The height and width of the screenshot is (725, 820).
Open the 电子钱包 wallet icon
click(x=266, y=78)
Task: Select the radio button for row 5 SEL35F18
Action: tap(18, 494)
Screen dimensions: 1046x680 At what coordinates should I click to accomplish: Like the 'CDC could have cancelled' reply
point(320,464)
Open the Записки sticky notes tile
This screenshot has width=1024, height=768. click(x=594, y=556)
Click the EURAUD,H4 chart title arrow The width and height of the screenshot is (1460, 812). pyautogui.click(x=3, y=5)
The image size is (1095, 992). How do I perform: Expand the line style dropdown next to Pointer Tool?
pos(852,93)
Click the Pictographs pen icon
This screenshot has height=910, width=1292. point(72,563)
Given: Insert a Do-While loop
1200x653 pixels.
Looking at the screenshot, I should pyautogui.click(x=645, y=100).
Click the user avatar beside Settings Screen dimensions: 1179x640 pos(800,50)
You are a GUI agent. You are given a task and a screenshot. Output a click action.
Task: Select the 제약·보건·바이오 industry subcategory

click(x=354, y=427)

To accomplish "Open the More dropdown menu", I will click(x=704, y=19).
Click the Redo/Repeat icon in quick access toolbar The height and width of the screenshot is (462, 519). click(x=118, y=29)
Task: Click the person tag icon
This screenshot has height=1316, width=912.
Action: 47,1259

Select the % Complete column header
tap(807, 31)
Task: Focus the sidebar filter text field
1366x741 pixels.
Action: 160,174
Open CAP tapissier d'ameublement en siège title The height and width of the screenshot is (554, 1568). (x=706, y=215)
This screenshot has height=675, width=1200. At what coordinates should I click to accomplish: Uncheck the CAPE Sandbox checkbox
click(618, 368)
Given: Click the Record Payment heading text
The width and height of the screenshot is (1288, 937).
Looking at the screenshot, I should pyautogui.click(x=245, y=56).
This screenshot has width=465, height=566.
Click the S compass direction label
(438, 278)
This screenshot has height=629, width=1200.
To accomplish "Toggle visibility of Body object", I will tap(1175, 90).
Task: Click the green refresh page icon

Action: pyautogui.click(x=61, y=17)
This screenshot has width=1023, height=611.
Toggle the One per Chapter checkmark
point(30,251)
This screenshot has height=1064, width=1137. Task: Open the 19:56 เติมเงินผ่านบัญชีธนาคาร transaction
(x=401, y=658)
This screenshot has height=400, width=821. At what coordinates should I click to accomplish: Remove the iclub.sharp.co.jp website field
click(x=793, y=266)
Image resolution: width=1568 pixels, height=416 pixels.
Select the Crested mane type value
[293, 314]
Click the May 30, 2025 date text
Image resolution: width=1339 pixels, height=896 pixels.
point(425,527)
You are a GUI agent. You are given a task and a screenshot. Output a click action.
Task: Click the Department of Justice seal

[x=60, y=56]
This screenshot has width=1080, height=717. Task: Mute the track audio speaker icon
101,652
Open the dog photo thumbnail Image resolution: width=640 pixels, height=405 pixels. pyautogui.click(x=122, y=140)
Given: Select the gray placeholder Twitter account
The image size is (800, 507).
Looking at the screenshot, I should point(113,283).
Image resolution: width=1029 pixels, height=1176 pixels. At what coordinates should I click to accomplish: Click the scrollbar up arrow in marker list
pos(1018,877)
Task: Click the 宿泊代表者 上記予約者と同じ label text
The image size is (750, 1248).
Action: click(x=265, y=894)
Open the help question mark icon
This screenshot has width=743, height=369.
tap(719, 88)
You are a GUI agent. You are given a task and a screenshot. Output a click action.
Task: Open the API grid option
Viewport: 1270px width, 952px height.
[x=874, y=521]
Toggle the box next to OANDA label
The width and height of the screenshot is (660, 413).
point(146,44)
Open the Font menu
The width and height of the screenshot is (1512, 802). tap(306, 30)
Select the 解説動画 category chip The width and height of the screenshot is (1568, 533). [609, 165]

|---|

ASSIGNMENT: Whatever else the listing above holds, retype exactly only the lines from the one containing "Open the dog" to the one containing "Open the help question mark icon", both ends kept.

REPLY TO THE TASK:
Open the dog photo thumbnail Image resolution: width=640 pixels, height=405 pixels. pyautogui.click(x=122, y=140)
Given: Select the gray placeholder Twitter account
The image size is (800, 507).
Looking at the screenshot, I should point(113,283).
Image resolution: width=1029 pixels, height=1176 pixels. At what coordinates should I click to accomplish: Click the scrollbar up arrow in marker list
pos(1018,877)
Task: Click the 宿泊代表者 上記予約者と同じ label text
The image size is (750, 1248).
Action: click(x=265, y=894)
Open the help question mark icon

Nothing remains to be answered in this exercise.